**** Extracted information

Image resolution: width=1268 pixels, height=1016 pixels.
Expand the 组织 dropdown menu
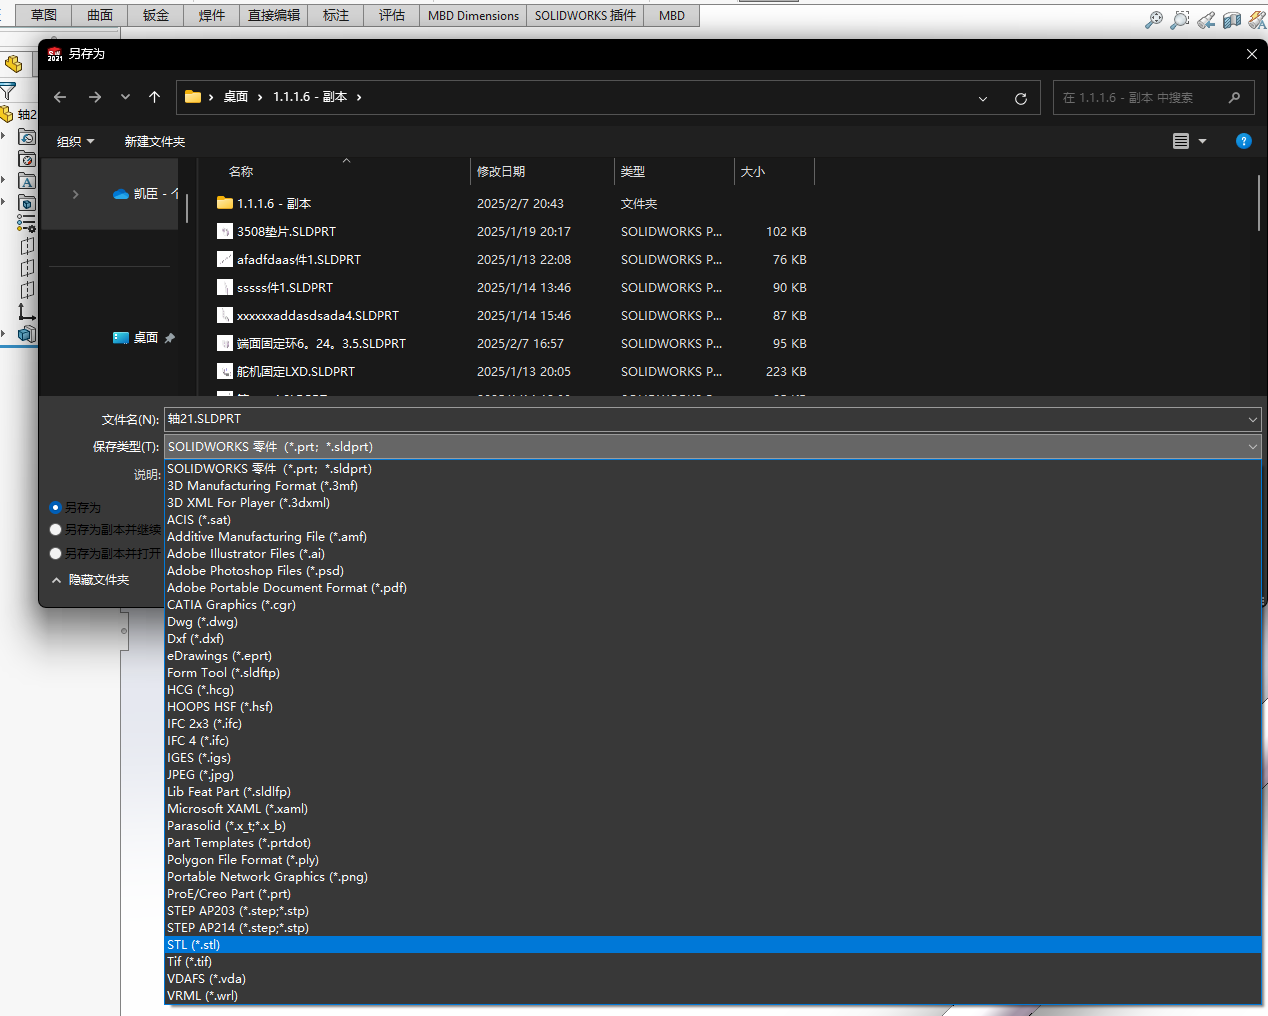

********
**** Extracted information

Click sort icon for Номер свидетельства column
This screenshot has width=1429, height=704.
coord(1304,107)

********
**** Extracted information

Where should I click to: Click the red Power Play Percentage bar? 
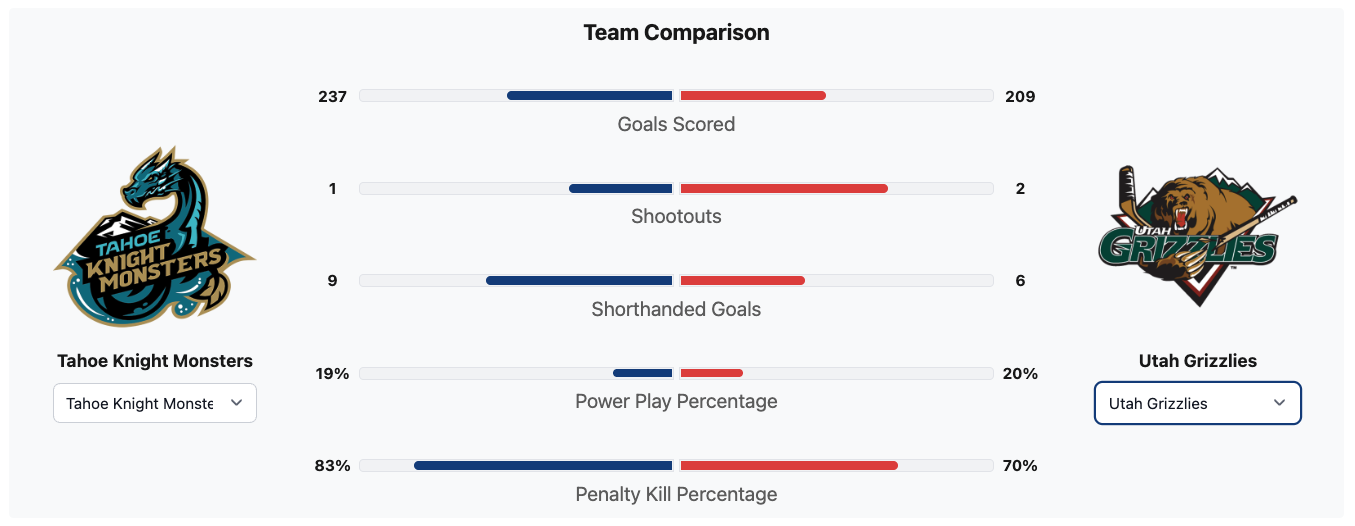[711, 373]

********

◆ **What is expected**
From the listing above, repeat exactly the lines starting at the line that includes "Image resolution: width=1268" and ending at the line that includes "Expand the 组织 dropdown menu", with nothing outside that span.

◆ **Reply**
Image resolution: width=1268 pixels, height=1016 pixels.
Expand the 组织 dropdown menu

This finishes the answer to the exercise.